- **EXERCISE TASK**: Write what comes next in the passage below on Le Corbusier's early travels and houses, starting right after its last sentence.

──────── SUPPLIED TEXT ────────

Le Corbusier wrote later that the Unité d’Habitation concept was inspired by the visit he had made to the Florence Charterhouse at Galluzzo in Italy, in 1907 and 1910 during his early travels. He wanted to recreate, he wrote, an ideal place “for meditation and contemplation.” He also learned from the monastery, he wrote, that “standardization led to perfection,” and that “all of his life a man labours under this impulse: to make the home the temple of the family.”

1911

In 1911, he traveled again with his friend August Klipstein for five months; this time he journeyed to the Balkans and visited Serbia, Bulgaria, Turkey, Greece, as well as Pompeii and Rome, filling nearly 80 sketchbooks with renderings of what he saw—including many sketches of the Parthenon, whose forms he would later praise in his work Vers une architecture (1923). He spoke of what he saw during this trip in many of his books, and it was the subject of his last book, Le Voyage d’Orient.

1912

In 1912, he began his most ambitious project; a new house for his parents. also located on the forested hillside near La-Chaux-de-Fonds. The Jeanneret-Perret house was larger than the others, and in a more innovative style; the horizontal planes contrasted dramatically with the steep alpine slopes, and the white walls and lack of decoration were in sharp contrast with the other buildings on the hillside. The interior spaces were organized around the four pillars of the salon in the center, foretelling the open interiors he would create in his later buildings. The project was more expensive to build than he imagined; his parents were forced to move from the house within ten years, and relocate in a more modest house. However, it led to a commission to build an even more imposing villa in the nearby village of Le Locle for a wealthy watch manufacturer, Georges Favre-Jacot. Le Corbusier designed the new house in less than a month. The building was carefully designed to fit its hillside site, and interior plan was spacious and designed around a courtyard for maximum light, significant departure from the traditional house.

──────── COLLECTED MATERIAL ────────

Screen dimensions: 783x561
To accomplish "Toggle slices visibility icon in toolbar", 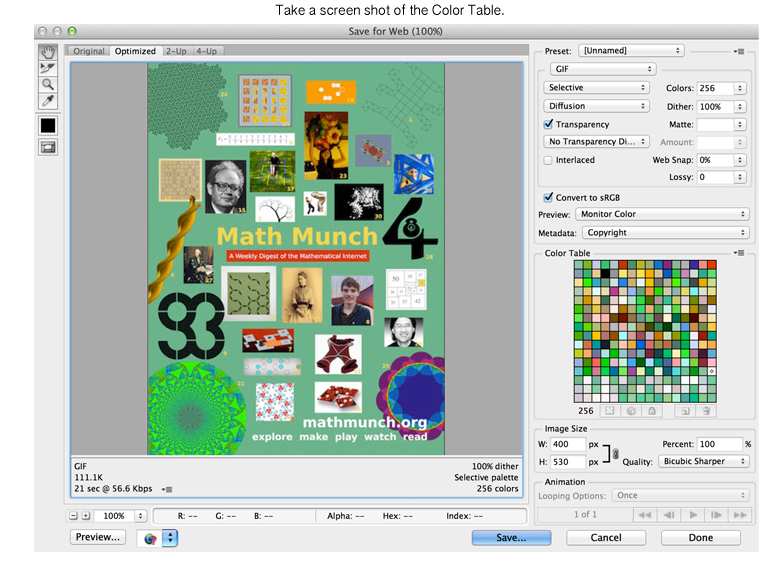I will click(48, 147).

────────

- **RESULT**:
1914

During World War I, Le Corbusier taught at his old school in La-Chaux-de-Fonds. He concentrated on theoretical architectural studies using modern techniques. In December 1914, along with the engineer Max Dubois, he began a serious study of the use of reinforced concrete as a building material. He had first discovered concrete working in the office of Auguste Perret, the pioneer of reinforced concrete architecture in Paris, but now wanted to use it in new ways.

1916

In August 1916, Le Corbusier received his largest commission ever, to construct a villa for the Swiss watchmaker Anatole Schwob, for whom he had already completed several small remodeling projects. He was given a large budget and the freedom to design not only the house, but also to create the interior decoration and choose the furniture. Following the precepts of Auguste Perret, he built the structure out of reinforced concrete and filled the gaps with brick. The center of the house is a large concrete box with two semicolumn structures on both sides, which reflects his ideas of pure geometrical forms. A large open hall with a chandelier occupied the center of the building. “You can see,” he wrote to Auguste Perret in July 1916, “that Auguste Perret left more in me than Peter Behrens.”

1917

Le Corbusier moved to Paris definitively in 1917 and began his own architectural practice with his cousin, Pierre Jeanneret (1896–1967), a partnership that would last until the 1950s, with an interruption in the World War II years

1918

In 1918, Le Corbusier met the Cubist painter Amédée Ozenfant, in whom he recognised a kindred spirit. Ozenfant encouraged him to paint, and the two began a period of collaboration. Rejecting Cubism as irrational and “romantic”, the pair jointly published their manifesto, Après le cubisme and established a new artistic movement, Purism. Ozenfant and Le Corbusier began writing for a new journal, L’Esprit Nouveau, and promoted with energy and imagination his ideas of architecture.

Between 1918 and 1922, Le Corbusier did not build anything, concentrating his efforts on Purist theory and painting. In 1922, he and his cousin Pierre Jeanneret opened a studio in Paris at 35 rue de Sèvres. They set up an architectural practice together. From 1927 to 1937 they worked together with Charlotte Perriand at the Le Corbusier-Pierre Jeanneret studio. In 1929 the trio prepared the “House fittings” section for the Decorative Artists Exhibition and asked for a group stand, renewing and widening the 1928 avant-garde group idea. This was refused by the Decorative Artists Committee. They resigned and founded the Union of Modern Artists (“Union des artistes modernes”: UAM).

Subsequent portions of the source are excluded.